• **PROBLEMS AND TASKS**
**a.** In the review of the odorant-binding protein denaturation study, which three PEG cosolvents were present during the denaturation experiments?
**b.** Write the next part of the review of the odorant-binding protein denaturation study, picking up after its final sentence.

━━ READING PASSAGE ━━

The authors have measured by cd and fluorescence spectroscopy the GuaHCl denaturation of recombinant Bovine odorant-binding protein (OBP) in the presence of three concentrations of PEG-600, PEG-4000 and PEG-10K. Their goal was "to shed light on the potential influence of model crowded environment on the unfolding-refolding equilibrium". It is well known that neutral solutes, such as sugars, polyols and other neutral solute (neutral in the sense that they are preferentially excluded from protein surface) preserves enzyme activity an stabilizes proteins against unfolding. Although the effects of cosolvents on protein stability have been quantitatively described considering the colligative properties of cosolvents and, that the increased stability of proteins in such co-solvents have been explained in terms of excluded volume models, this phenomenon is not fully understood yet. Moreover, it is not clear yet the contribution of protein hydration energies, which excluded volume models do not account for. Apparently, the authors are aware of this scenario. Concerning experimental approaches, such studies are carried determining, quantitatively, the effect of co-solvents at varied concentrations on the folding-unfolding equilibrium, and correlating equilibrium constants with co-solvent colligative properties.
The present study fails in these methodological aspects, is just descriptive and built conclusions that are not supported by the data presented.

Experimental design

The experiments of GuaHCl denaturation of OBP were carried out in the presence pegs. However, the data were not analyzed considering established models of protein unfolding, which would allow the determination of the mechanism of folding-unfolding, and the relevant equilibrium constants. Since equilibrium constants were not determined from the experiments, the authors are restricted to make ill defined comparisons like “the half-transition point” “is significant lower than”, when visual inspection of the data does not show that (for instance, see lines 261-264). Without the determination of the equilibrium constants from the data any discussion will be only descriptive, as it is indeed, not allowing any conclusion on the mechanism of solute stabilization, and making hard any comparison amoung effects of different solutes.
The figures are crowded, making difficult to make comparisons amoung the different co-solutes and ar different concentrations. Figure 5 brings few information on the denaturation process in the presence / absence of co-solute. Probably, It would be informative the inclusion of one figure showing a typical experiment of protein denaturation measured by cd in the far-uv.

━━━
━━ ENTRIES PROVIDED ━━

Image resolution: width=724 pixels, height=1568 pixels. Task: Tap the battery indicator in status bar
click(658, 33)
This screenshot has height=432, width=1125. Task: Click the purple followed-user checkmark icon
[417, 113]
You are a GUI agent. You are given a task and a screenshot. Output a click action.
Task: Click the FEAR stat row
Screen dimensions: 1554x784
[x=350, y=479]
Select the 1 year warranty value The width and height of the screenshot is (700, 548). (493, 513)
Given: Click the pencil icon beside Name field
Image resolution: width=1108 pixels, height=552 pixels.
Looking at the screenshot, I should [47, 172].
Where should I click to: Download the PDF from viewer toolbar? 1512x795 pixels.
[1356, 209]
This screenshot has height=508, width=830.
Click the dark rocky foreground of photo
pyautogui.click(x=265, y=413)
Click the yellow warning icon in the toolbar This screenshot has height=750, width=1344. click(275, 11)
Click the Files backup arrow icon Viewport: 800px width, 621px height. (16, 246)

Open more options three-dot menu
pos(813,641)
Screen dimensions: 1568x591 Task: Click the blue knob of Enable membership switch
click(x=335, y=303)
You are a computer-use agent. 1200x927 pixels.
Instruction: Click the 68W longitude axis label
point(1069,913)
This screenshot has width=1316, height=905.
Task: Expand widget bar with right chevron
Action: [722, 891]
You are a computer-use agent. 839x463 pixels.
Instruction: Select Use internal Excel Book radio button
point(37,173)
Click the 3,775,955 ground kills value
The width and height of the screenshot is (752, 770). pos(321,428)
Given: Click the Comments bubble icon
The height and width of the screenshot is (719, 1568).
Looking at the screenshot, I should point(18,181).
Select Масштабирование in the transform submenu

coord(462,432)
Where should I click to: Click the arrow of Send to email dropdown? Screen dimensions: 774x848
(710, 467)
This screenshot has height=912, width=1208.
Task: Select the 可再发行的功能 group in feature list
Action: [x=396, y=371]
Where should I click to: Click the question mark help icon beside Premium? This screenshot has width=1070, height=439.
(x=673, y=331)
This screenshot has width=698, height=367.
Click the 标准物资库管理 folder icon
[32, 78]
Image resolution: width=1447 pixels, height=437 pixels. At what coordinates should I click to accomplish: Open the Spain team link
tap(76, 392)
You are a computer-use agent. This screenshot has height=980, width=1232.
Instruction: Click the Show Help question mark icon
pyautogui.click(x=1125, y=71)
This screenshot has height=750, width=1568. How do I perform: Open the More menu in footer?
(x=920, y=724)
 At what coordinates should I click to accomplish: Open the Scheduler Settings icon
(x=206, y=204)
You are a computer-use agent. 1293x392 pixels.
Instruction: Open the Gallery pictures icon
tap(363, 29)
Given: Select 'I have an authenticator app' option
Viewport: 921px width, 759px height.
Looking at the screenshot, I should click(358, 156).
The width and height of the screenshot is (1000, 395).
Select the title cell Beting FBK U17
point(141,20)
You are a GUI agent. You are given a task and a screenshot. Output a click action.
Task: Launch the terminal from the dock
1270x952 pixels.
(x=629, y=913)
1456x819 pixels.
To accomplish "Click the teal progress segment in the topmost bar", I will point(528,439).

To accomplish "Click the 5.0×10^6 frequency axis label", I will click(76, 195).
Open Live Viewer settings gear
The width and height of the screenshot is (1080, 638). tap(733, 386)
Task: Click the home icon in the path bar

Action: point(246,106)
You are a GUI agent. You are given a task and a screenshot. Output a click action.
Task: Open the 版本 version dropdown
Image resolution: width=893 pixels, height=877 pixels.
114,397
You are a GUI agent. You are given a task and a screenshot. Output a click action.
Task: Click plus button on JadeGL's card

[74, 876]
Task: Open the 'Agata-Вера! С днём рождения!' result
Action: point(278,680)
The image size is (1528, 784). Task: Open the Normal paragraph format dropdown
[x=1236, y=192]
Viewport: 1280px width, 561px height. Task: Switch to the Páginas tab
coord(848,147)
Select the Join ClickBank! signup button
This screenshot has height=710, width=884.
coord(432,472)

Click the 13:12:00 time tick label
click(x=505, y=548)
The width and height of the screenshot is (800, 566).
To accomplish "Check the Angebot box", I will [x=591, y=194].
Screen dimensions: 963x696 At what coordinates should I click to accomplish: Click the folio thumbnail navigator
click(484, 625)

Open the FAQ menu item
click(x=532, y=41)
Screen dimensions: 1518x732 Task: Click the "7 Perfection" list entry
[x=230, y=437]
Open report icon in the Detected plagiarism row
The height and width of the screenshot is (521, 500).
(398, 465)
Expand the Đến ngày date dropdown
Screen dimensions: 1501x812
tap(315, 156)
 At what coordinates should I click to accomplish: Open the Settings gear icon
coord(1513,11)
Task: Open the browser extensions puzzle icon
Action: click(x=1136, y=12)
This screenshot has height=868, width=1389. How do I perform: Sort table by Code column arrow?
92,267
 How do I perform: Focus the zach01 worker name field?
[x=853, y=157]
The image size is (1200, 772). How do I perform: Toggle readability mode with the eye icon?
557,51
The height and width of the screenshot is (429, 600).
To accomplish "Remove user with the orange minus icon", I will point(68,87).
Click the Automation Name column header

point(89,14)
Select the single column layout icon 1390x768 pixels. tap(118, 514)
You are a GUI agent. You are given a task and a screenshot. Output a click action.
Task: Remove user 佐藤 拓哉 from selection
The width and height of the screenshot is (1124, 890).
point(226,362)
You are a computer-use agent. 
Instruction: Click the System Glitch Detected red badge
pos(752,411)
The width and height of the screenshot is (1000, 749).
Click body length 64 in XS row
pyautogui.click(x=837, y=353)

━━━

• **ANSWER LIST**
**a.** PEG-600, PEG-4000 and PEG-10K.

**b.**
Validity of the findings

The lack of quantitative data analysis is more compromising when the authors state that the protein may exist in monomers and dimers. For instance, the authors state many times that the measured unfolding-folding curves are sigmoidal although none of the data were analyzed through curve-fitting. In one instance, the ms states that “the equilibrium unfolding-refolding transitions of bOBP became sigmoidal...” (line 266-269) without showing that there was a situation were the curve is not sigmoidal.
Concerning the existence an equilibrium between monomers and dimer, most probably, the shape of the unfolding isotherm will not appear a single sigmoid. Thus, the first conclusion of the ms “ size of the crowder, with the smaller crowding agents being more effective in the stabilization do the bOBP native dimeric states (lines 329-330)” is not supported by the data. Moreover, none of the experiments described in the manuscript allows to distinguish denaturarion of monomers from dimers.

Additional comments

The study lacks quantitative analysis of the data and the experiments are poorly designed to investigate oligomerization effects. Conclusions like "our data show that even in the absence of denaturant, thereis a substancial comaction of a protein globule and a shift towards native dimeric form of bOBP (lines321-323)"; "the bOBP unfolding curves measured in the presence of high concentrations of crowding agents become sigmoidal, sugesting... an all-or-none transition (lines 324-325)", or "the smaller crowding agents being more effective in the stabilization of the bOBP native dimeric state (lines 329-330)", none of them are supported by analysis of the data, or, even by the set of data presented.